Caldwell v. Great Western Sugar Co.

*449MR. JUSTICE McDONOUGH

delivered the Opinion of the Court.

Claimant Caldwell appeals the Workers’ Compensation Court’s order dismissing his claim for benefits from the Uninsured Employer’s Fund. We affirm.

On May 5, 1983, Caldwell suffered an industrial injury while working at Great Western Sugar in Billings, Montana. Great Western, a self-insured employer, accepted liability for Caldwell’s injury and paid temporary total benefits until February 23, 1985. Subsequently, Great Western Sugar went bankrupt and benefits ceased.

After benefits ceased, Caldwell petitioned for coverage from the Uninsured Employers’ Fund. The Workers’ Compensation Court denied coverage holding that at the time of the injury and thereafter, the claimant’s employer was not an uninsured employer.

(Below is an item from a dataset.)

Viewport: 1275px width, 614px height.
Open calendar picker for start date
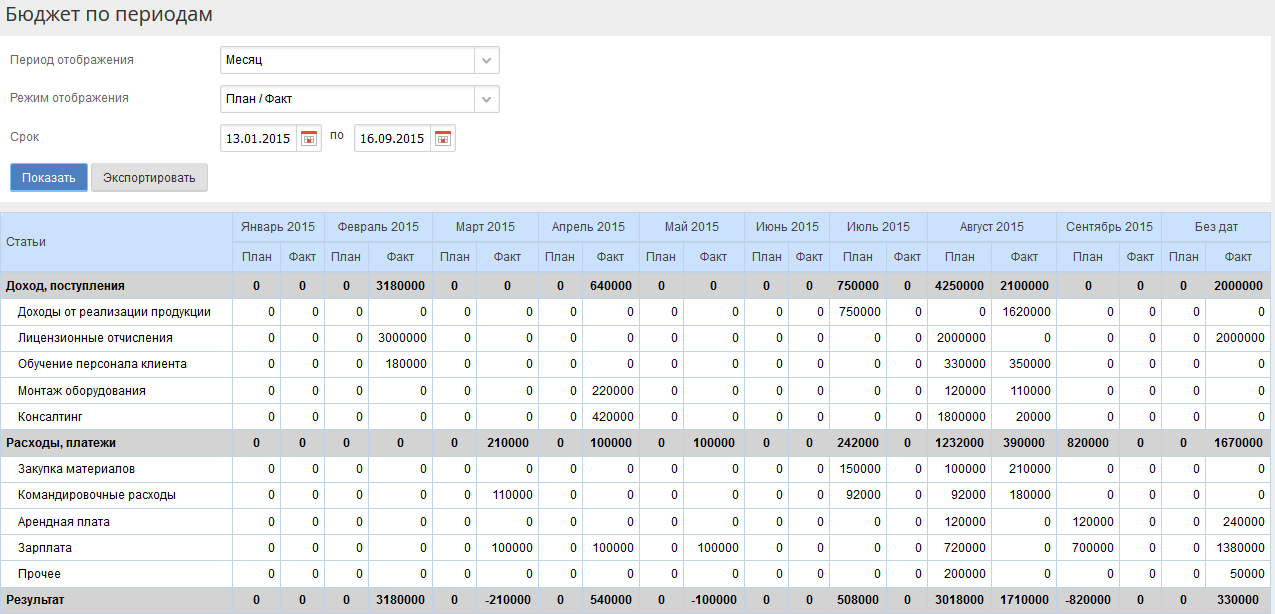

The issue on appeal is whether the court properly dismissed the Uninsured Employers’ Fund.

The matter presented by this appeal concerns the court’s conclusion of law defining who is and when an employer is an uninsured employer within the meaning of the Uninsured Employers’ statute as applied to the Uninsured Employers’ Fund. We will decide this issue accordingly. Statutory construction must give proper effect to legislative intent. Here, the question concerns the purpose and function of the Uninsured Employers’ Fund. Hendy v. Industrial Accident Board (1944), 115 Mont. 516, 146 P.2d 324. At the time of the injury, the law called for liberal construction of the Workers’ Compensation statutes, Section 39-71-104, MCA (1981), however, this does not mean that the clear meaning of the statute can be ignored, Olson v. Manion’s Inc., (1973), 162 Mont. 197, 510 P.2d 6.

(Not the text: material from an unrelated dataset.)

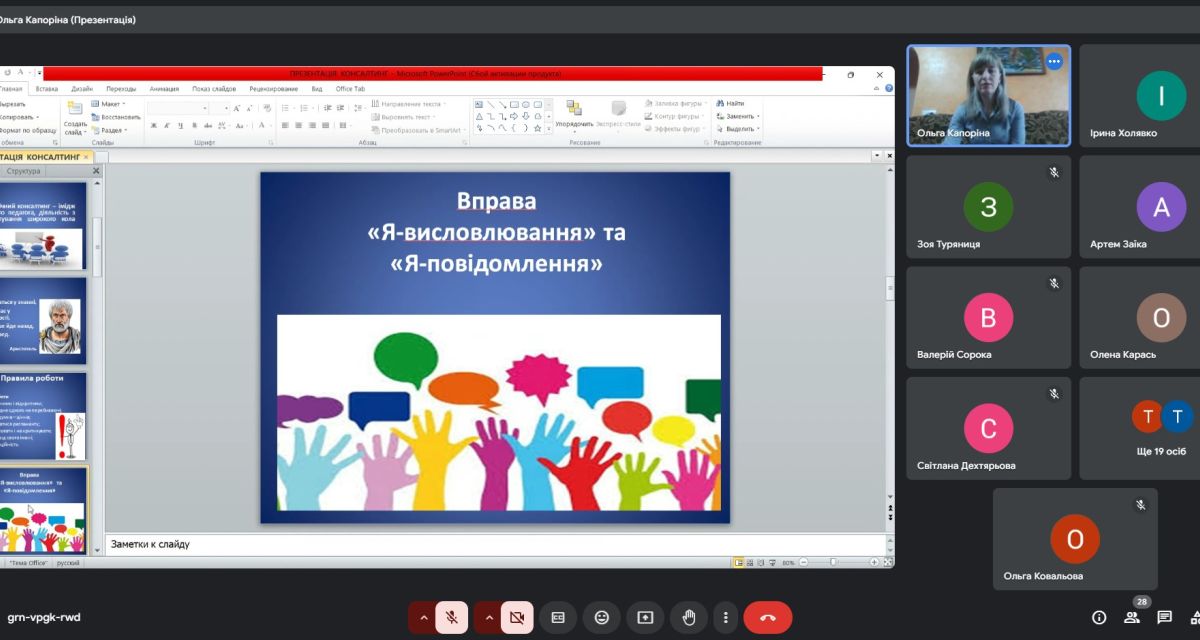Show the participants list icon

coord(1132,618)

Section 39-71-508, MCA, provides that an employee is entitled to a claim against the Uninsured Employers’ Fund if he “suffers an injury out of and in the course of employment while working for an uninsured employer as defined in 39-71-501.” (Emphasis added). Uninsured employer is defined by Section 39-71-501, MCA, as “an employer who has not properly complied with the provisions of 39-71-401.” Section 39-71-401 requires that employers “shall elect to be bound by the provisions of compensation plan No. 1, 2 or 3.” When Caldwell was injured, Great Western Sugar was not an uninsured employer, it was properly enrolled under plan No. 1 and paid benefits for approximately two years. Clearly, Caldwell was not injured while working for an uninsured employer. Therefore, Caldwell is not eligible to have a claim against the Uninsured Employers’ Fund. We *450hold that the Workers’ Compensation Court properly interpreted the statutory law. Affirmed.

MR. CHIEF JUSTICE TURNAGE and MR. JUSTICES HARRISON, WEBER and GULBRANDSON concur.